From early August through to mid-September, they’ll drop probes out of the belly of the plane into the ocean at about 300 target locations in front of glaciers. As the probes sink, they transmit temperature and salinity readings by radio waves to the plane overhead until they reach the ocean floor.
OMG’s five years of data – including other measurements, such as a survey of the topography of Greenland’s continental shelf – have already greatly improved researchers’ understanding of what the ocean is doing to Greenland’s ice sheet. To date, almost 60 research papers in multiple fields have used the data. However, Willis is hoping to achieve at least one more objective with this year’s fieldwork, following up on a surprising observation last year.
Back in 2017, the team had documented a drop of more than 2.7°F (1.5°C) in water temperature off Greenland’s west coast, which was most likely the result of natural ocean and atmospheric patterns that effectively “flip a switch” between warmer and cooler currents flowing along the coast.
Since the switch may stay in the same position for decades, the OMG scientists felt lucky to observe the dramatic change – especially when they saw how it affected Greenland’s largest glacier, Jakobshavn (also called Sermeq Kujalleq). The glacier had been shrinking rapidly and retreating almost 2 miles (3km) inland annually. But the colder water revived Jakobshavn; it began to grow and advance toward the ocean.
In 2020, the OMG team found that warm water was beginning to return to Greenland’s west coast, and Jakobshavn appeared to be returning to its previous pattern of loss and retreat. The team knew there was more to discover. “With one more year of observations, we may have the opportunity to see the ocean change in a dramatic way and see how the ice is reacting to it,” said Willis.
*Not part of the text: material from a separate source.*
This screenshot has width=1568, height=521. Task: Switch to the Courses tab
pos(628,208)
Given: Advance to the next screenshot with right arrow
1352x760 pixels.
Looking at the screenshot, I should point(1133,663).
“It was a fortunate opportunity for NASA to observe a rare phenomenon around Greenland as the North Atlantic Ocean was undergoing a shift towards colder waters after being in a warm phase for nearly 20 years,” said Nadya Vinogradova-Shiffer, OMG program scientists at NASA, who is planning to join the team during its final campaign in Greenland this year. “Capturing this reversal in real time is giving us new insights into the complex physics of ocean-ice coupling, which is crucial to improve NASA’s projections of future sea level rise.”
If the OMG team does find a warming event under way that’s comparable in scope to the 2017 cooling event, Willis said it would provide a good handle on how the oceans are driving the ice changes in West Greenland, which is what OMG is about. “One thing about airborne science in a place like Greenland is that we really don’t know until we get there what we’re going to find,” Willis added.